§ **WHAT THE EXERCISE ASKS**: Can you copy out every line of the records below word for word, omitting the pictures from your answer?

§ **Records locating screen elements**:
_ _ _
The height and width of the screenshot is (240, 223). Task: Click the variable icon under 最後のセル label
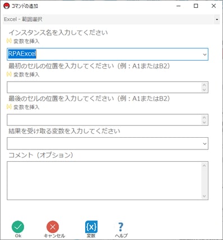(x=9, y=107)
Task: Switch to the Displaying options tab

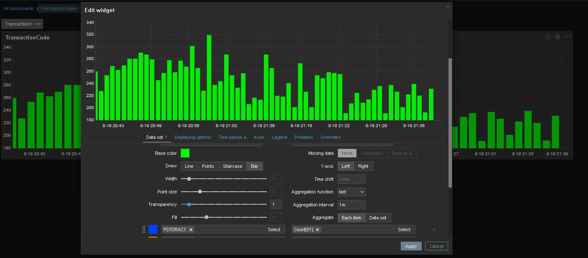Action: (x=193, y=137)
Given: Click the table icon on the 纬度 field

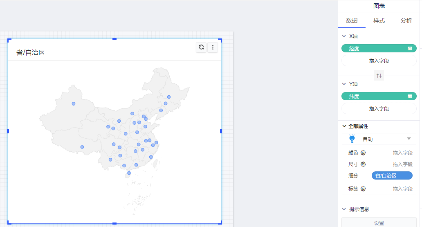Looking at the screenshot, I should pyautogui.click(x=410, y=97).
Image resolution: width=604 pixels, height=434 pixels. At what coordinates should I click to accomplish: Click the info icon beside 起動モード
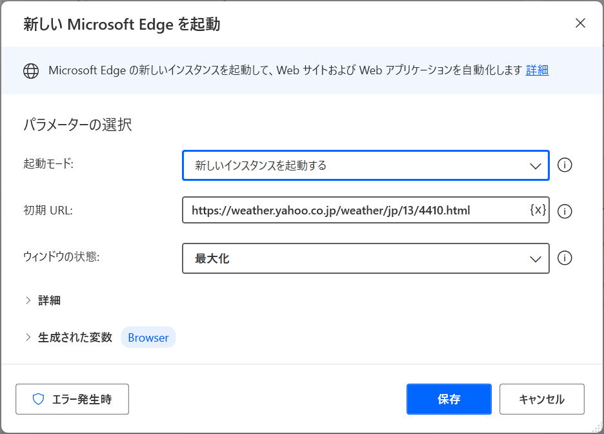pyautogui.click(x=565, y=165)
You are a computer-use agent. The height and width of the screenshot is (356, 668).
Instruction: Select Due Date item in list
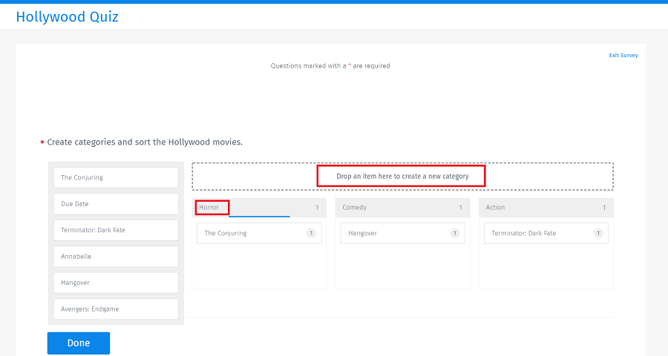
_ _ _
§ **SOLVED PROBLEM**:
The height and width of the screenshot is (240, 223). Task: Click the variable icon under 最後のセル label
(x=9, y=107)
Task: Switch to the Displaying options tab

Action: (x=193, y=137)
Given: Click the table icon on the 纬度 field

Looking at the screenshot, I should pyautogui.click(x=410, y=97).
Image resolution: width=604 pixels, height=434 pixels. At what coordinates should I click to accomplish: Click the info icon beside 起動モード
pyautogui.click(x=565, y=165)
You are a computer-use agent. The height and width of the screenshot is (356, 668).
Instruction: Select Due Date item in list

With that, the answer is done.